+++ READING PASSAGE

ADR-012: API Server Architecture for Scalable Neo4j Access
Status: Accepted Date: 2025-10-06 Deciders: Development Team Context: Phase 1 Implementation
Overview
Imagine you're building a knowledge extraction system where users upload documents and AI processes them into a graph. At first, you might have each user's tool connect directly to the database. But what happens when someone accidentally uploads the same document twice? They'd pay for the expensive AI processing all over again. What if the processing takes 10 minutes? The user's tool would just sit there, frozen, waiting.
We needed something smarter sitting between users and the database - a middleman that could catch duplicates before wasting money, handle long-running work in the background, and keep track of what's happening. Think of it like a post office: you drop off your package (document), get a tracking number, and go about your day. The post office handles the actual delivery work and you can check the status anytime.
This decision introduces FastAPI as that intelligent middleman. It accepts document uploads, checks if we've seen them before, assigns them to background workers, and provides a way to track progress. The best part? All the complex logic for managing work lives in one place, making it much easier to add features like rate limiting or user accounts later.
Context
The original architecture had MCP servers making direct database calls to Neo4j. This approach has scaling limitations:
- Connection Management: Each MCP client requires separate Neo4j connection pool
- Multi-tenancy: No isolation or tracking between different clients
- Async Operations: Long-running ingestion blocks MCP tool responses
- Deduplication: No protection against accidentally re-ingesting same documents (costly with LLMs)
- Observability: Difficult to track job status and progress across clients
Decision
Implement a FastAPI server as an intermediary layer between clients and Neo4j with:
Phase 1 (Current Implementation)
- REST API for ingestion and job management
- In-memory job queue with SQLite persistence
- Content-based deduplication using SHA-256 hashing
- Placeholder authentication infrastructure
- Background task processing using FastAPI BackgroundTasks
Phase 2 (Future)

++++++
+++ INFORMATION PROVIDED

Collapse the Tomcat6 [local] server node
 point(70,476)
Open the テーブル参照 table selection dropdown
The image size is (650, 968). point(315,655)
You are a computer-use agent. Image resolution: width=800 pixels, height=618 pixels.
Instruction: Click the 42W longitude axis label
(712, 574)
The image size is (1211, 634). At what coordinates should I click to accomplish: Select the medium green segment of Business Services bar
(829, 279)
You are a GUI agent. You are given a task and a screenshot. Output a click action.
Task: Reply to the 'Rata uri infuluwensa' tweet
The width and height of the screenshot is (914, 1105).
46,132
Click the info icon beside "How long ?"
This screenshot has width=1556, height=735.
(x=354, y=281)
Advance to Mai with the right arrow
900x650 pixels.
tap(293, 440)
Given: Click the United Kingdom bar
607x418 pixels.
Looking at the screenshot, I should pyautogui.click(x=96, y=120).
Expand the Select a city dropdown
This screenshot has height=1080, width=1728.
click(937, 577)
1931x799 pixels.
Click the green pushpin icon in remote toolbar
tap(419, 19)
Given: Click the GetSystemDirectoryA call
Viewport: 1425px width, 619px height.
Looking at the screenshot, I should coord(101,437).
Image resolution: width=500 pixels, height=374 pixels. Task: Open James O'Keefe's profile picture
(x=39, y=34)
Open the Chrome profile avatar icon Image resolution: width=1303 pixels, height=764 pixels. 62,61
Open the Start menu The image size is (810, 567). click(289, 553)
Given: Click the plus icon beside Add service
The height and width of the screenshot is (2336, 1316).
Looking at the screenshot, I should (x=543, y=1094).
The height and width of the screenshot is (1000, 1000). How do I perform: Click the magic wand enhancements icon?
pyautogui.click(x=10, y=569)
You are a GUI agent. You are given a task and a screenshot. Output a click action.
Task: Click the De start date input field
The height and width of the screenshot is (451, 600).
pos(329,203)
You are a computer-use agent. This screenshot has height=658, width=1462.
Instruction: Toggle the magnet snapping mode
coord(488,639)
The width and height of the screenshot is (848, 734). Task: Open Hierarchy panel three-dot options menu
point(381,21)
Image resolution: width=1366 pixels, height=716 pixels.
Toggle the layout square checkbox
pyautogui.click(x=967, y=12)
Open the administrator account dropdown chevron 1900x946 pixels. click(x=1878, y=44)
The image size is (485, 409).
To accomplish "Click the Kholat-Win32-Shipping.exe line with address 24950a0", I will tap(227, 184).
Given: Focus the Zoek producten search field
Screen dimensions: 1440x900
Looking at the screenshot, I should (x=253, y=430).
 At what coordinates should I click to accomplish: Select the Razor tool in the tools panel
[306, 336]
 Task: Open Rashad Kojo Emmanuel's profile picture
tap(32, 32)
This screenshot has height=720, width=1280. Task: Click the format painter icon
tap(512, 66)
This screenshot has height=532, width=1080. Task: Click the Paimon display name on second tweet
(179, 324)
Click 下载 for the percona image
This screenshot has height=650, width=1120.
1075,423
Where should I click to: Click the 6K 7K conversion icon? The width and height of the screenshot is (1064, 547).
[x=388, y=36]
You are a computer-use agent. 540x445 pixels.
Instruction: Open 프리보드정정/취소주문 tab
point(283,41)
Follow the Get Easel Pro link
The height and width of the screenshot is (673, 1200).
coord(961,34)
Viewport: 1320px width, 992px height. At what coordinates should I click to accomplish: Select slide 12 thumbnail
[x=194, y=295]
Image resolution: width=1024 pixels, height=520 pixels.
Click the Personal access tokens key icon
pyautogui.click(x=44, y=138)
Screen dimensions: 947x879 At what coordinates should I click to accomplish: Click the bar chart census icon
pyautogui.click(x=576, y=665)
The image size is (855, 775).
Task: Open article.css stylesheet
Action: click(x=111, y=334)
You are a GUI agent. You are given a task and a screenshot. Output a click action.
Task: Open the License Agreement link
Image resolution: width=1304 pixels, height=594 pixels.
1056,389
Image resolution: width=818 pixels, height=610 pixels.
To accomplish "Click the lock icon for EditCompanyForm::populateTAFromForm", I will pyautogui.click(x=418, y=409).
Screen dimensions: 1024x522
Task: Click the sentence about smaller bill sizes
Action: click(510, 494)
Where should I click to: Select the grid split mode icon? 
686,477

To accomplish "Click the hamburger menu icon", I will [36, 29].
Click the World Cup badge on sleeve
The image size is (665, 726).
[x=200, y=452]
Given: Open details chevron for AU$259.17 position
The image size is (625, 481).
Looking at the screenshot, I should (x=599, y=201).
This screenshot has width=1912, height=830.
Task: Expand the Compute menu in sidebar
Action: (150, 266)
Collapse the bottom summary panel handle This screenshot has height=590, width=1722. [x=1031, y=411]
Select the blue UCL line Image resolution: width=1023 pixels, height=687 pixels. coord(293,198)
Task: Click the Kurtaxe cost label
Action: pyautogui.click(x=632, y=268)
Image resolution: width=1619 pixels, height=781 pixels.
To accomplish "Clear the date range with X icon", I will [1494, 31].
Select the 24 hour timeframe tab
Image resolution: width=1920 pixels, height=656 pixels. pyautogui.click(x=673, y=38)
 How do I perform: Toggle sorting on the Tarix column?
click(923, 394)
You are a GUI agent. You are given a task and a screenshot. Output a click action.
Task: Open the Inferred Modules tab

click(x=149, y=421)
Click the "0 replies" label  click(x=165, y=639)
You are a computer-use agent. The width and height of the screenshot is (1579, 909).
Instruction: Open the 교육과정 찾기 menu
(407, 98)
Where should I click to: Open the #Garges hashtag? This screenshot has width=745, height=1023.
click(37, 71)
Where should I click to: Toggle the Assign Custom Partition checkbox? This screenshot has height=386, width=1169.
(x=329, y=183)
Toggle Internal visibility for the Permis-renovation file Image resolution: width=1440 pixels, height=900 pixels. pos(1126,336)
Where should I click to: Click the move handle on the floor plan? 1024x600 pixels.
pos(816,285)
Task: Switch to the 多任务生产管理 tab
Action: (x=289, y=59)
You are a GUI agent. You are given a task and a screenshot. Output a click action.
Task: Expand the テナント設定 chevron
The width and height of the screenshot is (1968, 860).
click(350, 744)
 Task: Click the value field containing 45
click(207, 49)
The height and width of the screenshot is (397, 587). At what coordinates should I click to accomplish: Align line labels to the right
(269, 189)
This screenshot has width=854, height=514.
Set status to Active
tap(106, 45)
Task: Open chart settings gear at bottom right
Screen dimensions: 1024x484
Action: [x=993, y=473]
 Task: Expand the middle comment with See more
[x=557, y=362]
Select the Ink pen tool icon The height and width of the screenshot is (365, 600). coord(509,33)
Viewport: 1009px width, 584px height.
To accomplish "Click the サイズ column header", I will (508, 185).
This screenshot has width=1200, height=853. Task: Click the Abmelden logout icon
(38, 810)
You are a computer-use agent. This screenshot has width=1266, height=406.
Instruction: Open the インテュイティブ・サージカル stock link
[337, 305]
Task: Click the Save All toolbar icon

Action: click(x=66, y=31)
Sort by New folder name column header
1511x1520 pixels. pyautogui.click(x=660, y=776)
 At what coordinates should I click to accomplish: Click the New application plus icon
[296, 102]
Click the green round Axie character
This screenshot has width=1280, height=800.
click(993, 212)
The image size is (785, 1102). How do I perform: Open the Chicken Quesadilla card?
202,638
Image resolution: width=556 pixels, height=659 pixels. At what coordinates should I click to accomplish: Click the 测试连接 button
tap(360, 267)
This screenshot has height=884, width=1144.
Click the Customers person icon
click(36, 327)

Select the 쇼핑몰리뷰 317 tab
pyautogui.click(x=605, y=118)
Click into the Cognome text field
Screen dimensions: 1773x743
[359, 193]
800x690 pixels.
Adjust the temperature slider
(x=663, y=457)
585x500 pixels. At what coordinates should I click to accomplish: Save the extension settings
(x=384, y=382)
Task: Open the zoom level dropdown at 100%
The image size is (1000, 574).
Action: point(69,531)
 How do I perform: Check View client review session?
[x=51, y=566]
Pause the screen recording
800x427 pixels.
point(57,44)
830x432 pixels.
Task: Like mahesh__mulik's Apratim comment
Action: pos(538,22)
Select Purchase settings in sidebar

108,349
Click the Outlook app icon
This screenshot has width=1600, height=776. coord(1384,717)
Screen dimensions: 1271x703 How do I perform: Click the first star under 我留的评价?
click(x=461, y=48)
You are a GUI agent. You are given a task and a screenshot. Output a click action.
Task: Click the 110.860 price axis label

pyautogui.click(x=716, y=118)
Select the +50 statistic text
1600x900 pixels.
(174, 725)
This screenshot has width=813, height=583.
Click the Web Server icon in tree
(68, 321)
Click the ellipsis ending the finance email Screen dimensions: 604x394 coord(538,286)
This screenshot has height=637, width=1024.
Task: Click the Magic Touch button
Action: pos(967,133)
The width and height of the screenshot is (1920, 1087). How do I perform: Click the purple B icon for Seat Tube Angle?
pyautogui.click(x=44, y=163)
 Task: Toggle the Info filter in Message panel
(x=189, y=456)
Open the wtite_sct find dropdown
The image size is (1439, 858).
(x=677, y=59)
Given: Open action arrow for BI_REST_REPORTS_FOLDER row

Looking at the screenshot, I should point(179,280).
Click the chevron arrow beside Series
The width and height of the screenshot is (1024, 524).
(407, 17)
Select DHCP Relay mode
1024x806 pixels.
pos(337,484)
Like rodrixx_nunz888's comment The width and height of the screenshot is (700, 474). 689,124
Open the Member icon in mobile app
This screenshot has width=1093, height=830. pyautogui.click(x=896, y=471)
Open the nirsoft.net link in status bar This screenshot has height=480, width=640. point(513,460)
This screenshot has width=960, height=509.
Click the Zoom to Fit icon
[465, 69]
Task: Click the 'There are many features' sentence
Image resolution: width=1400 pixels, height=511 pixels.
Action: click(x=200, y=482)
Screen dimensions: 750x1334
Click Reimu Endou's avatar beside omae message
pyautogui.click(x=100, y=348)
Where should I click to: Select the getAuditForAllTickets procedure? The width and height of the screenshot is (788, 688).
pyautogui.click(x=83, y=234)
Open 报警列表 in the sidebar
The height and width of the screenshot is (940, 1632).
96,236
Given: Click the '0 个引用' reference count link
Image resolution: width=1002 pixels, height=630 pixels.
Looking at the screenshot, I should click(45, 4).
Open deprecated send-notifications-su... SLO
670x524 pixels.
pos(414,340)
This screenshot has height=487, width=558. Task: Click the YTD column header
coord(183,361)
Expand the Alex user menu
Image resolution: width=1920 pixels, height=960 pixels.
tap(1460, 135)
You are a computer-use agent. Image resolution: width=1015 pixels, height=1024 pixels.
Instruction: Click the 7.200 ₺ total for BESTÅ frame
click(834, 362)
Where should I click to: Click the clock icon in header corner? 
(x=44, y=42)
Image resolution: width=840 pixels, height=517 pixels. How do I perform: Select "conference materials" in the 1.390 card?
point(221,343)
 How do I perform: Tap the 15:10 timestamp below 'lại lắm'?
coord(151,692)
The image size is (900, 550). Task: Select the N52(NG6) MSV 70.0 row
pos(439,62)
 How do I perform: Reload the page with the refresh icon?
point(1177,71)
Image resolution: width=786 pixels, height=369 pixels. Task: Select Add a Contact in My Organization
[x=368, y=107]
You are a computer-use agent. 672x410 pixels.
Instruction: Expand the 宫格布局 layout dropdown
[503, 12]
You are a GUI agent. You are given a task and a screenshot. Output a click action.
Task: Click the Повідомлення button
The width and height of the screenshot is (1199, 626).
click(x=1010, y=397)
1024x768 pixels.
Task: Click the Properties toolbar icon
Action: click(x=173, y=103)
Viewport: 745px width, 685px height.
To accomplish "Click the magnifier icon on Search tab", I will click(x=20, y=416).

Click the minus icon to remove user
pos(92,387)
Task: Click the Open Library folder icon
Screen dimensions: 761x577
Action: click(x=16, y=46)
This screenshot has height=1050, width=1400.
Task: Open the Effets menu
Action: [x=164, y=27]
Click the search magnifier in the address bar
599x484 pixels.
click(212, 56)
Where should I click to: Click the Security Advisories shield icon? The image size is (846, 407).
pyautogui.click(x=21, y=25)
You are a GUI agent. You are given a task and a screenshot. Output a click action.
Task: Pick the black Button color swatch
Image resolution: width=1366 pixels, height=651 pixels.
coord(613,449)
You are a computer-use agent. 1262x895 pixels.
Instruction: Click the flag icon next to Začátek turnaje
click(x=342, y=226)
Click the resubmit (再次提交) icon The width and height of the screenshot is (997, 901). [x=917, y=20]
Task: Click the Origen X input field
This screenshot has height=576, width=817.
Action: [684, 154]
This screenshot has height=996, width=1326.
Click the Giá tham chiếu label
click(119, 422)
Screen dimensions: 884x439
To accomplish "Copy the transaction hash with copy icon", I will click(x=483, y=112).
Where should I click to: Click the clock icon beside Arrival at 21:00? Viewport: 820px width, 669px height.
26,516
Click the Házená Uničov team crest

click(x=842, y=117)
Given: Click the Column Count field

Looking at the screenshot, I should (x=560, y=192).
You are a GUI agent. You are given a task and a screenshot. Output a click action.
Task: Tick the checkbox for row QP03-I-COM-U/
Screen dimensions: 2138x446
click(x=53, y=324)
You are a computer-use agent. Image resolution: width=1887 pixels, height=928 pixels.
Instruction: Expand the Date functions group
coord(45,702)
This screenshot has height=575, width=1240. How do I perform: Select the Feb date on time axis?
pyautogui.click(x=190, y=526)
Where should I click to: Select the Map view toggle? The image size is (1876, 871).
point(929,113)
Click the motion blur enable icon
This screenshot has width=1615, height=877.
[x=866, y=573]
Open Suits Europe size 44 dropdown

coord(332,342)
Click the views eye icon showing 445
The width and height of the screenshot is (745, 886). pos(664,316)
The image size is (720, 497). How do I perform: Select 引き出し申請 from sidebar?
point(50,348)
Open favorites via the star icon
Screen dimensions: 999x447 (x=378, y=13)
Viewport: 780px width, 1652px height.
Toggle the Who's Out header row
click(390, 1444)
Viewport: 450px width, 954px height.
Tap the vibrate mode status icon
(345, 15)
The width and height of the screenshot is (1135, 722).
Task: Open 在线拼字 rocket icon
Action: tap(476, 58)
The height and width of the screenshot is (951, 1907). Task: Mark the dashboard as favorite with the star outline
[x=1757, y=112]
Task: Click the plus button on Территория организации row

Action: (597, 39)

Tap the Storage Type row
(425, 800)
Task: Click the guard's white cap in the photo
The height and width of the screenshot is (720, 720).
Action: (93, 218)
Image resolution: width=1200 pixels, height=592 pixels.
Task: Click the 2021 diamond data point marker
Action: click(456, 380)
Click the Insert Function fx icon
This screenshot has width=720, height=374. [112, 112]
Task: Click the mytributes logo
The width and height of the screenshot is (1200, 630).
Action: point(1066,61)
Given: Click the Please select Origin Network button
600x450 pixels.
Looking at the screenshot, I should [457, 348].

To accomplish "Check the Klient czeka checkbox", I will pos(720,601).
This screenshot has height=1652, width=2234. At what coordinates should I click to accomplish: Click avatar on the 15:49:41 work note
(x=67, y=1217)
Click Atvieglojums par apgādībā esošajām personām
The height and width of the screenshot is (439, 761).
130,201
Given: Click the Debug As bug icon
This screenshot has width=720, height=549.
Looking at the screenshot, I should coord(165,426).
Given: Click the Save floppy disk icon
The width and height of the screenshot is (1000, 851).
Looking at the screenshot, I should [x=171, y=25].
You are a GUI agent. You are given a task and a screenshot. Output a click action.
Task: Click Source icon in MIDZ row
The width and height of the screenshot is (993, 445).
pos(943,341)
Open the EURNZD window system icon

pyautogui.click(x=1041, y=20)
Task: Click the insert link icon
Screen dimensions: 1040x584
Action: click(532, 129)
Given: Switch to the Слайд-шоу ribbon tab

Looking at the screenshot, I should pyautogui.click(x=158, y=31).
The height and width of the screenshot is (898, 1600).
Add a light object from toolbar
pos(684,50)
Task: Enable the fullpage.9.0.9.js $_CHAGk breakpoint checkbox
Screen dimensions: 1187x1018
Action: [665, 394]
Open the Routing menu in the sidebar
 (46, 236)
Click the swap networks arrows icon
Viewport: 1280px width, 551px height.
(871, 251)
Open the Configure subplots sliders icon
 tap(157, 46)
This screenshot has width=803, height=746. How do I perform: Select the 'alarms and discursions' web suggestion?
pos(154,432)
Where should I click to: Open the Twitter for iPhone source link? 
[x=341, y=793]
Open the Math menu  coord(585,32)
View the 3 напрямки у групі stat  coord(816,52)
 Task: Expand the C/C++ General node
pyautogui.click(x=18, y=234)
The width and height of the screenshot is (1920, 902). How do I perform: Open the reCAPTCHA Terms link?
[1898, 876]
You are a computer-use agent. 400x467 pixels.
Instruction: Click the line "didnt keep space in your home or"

++++++

#### [PROBLEM SET]
1) According to the ADR-012 page, what hashing method does the server use for content-based deduplication?
2) Translate this sentence from the ADR-012 page into Spanish: "The original architecture had MCP servers making direct database calls to Neo4j."
3) Copy the part of the ADR-012 page between "This decision introduces" and "(costly with LLMs)", inclusive.

#### [TASK SOLUTIONS]
1) SHA-256

2) La arquitectura original tenía servidores MCP que realizaban llamadas directas a la base de datos Neo4j.

3)
This decision introduces FastAPI as that intelligent middleman. It accepts document uploads, checks if we've seen them before, assigns them to background workers, and provides a way to track progress. The best part? All the complex logic for managing work lives in one place, making it much easier to add features like rate limiting or user accounts later.
Context
The original architecture had MCP servers making direct database calls to Neo4j. This approach has scaling limitations:
- Connection Management: Each MCP client requires separate Neo4j connection pool
- Multi-tenancy: No isolation or tracking between different clients
- Async Operations: Long-running ingestion blocks MCP tool responses
- Deduplication: No protection against accidentally re-ingesting same documents (costly with LLMs)